In Clean Architecture the Use Case doesn't return to the Controller. Take a look at this:

enter image description here

I know here Uncle Bob has named it Interactor instead of Use Case but it's the same thing.

Anyway, in Clean Architecture after the Controller calls the Use Case (or Interactor, or Application Business Rule, or whatever the hell you want to call it) the Controller is done. It wont do anything again until another request comes in.

@candied_orange. In order to build the Response, the Use Case must be aware of outer layers, which is not good. - Erick de Azevedo Lima

enter image description here

The Use Case knows about the Request Model, Entities, and it knows about the interfaces within it's own layer. Behind which might be hiding a repository abstracting a file system, or database, or your streaming service of cat videos. The Use Case can use all of these to build the Response Model (or, damnit - stick with a name, Output Data). Once it's ready it calls out to the presenter which deals with sending this out over the web, or to a console, or makes a new streaming cat video with it.

Here's a more complete diagram from his Clean Architecture book. I've animated the flow of control:

enter image description here

All of that conforms to the Clean Architecture object diagram. There are no cyclic dependencies. What knows about what is carefully controlled. Yet the flow of control is able to go everywhere it's needed.

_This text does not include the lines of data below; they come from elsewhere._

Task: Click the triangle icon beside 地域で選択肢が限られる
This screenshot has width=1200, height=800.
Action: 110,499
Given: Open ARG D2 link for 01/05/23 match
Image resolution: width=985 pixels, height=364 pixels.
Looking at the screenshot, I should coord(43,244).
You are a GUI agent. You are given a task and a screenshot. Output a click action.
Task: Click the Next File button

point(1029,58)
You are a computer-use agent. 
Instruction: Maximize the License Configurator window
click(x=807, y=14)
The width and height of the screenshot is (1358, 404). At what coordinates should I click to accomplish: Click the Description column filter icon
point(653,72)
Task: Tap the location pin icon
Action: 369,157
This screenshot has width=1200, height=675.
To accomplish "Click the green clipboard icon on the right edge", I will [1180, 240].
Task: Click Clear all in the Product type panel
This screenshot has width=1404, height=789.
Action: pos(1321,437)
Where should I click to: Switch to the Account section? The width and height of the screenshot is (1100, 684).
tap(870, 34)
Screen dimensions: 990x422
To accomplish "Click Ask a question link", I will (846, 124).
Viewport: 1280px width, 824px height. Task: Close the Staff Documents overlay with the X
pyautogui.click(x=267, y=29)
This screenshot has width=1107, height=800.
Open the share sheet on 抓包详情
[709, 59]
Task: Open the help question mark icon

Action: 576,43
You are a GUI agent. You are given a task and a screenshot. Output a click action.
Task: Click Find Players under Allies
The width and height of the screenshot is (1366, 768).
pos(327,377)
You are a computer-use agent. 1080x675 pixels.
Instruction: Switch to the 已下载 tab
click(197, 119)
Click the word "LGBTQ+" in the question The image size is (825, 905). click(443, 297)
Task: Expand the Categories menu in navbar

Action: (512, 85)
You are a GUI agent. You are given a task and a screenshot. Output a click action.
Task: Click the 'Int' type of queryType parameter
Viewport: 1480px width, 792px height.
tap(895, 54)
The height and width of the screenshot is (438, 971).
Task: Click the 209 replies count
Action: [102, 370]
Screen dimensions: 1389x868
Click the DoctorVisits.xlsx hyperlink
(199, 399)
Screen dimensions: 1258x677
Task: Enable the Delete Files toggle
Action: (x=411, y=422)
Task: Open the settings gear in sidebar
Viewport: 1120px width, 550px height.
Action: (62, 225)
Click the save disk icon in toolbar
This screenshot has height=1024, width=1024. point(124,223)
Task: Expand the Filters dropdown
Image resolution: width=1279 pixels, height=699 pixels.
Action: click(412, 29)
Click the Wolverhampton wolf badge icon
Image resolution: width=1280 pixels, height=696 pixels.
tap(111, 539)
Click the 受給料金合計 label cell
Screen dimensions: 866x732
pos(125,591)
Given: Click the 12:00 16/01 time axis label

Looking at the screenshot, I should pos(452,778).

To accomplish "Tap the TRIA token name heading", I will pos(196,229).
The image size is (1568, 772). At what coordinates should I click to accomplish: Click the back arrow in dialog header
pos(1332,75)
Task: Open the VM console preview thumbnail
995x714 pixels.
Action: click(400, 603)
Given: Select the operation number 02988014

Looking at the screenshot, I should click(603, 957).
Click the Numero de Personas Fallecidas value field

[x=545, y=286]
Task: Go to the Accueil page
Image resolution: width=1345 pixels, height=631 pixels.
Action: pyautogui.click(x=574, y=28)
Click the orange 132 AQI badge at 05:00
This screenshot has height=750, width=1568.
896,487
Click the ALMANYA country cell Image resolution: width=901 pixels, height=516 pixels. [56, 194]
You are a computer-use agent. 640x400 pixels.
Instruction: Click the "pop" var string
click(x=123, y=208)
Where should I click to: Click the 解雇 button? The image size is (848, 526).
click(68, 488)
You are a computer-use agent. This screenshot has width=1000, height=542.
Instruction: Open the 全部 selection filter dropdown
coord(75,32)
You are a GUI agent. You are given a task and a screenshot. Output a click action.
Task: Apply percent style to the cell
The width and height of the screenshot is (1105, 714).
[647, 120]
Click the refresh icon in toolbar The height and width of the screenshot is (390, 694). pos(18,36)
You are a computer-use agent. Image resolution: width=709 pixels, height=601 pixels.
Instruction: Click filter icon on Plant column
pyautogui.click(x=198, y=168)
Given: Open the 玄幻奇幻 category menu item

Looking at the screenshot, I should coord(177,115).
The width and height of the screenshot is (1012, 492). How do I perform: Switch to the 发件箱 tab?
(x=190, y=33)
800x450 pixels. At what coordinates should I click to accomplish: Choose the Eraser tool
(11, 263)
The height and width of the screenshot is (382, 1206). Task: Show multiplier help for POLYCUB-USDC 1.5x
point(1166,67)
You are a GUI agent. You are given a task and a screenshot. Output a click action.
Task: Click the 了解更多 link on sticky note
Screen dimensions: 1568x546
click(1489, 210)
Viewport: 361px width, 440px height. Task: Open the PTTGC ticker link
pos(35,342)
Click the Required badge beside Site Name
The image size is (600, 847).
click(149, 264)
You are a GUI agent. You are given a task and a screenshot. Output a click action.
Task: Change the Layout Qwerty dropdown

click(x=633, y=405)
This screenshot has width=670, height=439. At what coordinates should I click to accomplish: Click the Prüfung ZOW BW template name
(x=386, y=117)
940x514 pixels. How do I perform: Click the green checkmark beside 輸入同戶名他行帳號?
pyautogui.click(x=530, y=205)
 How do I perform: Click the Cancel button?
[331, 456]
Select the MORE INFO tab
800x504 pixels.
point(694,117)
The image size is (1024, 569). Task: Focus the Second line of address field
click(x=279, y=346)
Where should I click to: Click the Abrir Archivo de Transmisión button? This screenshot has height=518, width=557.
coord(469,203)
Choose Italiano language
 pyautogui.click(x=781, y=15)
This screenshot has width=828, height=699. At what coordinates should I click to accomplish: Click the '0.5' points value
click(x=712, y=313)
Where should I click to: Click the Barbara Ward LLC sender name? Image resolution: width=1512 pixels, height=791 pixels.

enter image description here

The secret to making that work is right there in the lower right corner. It's parts have been renamed (again!), folded over, and flipped to make a plug in shape but that's the good old Dependency Inversion Principle:

enter image description here

That's how you can dive into lower layers and come back out without letting the lower layers know what they're talking to. Using return is not required.

Of course none of this works until you build this object graph. I go into doing that here and here.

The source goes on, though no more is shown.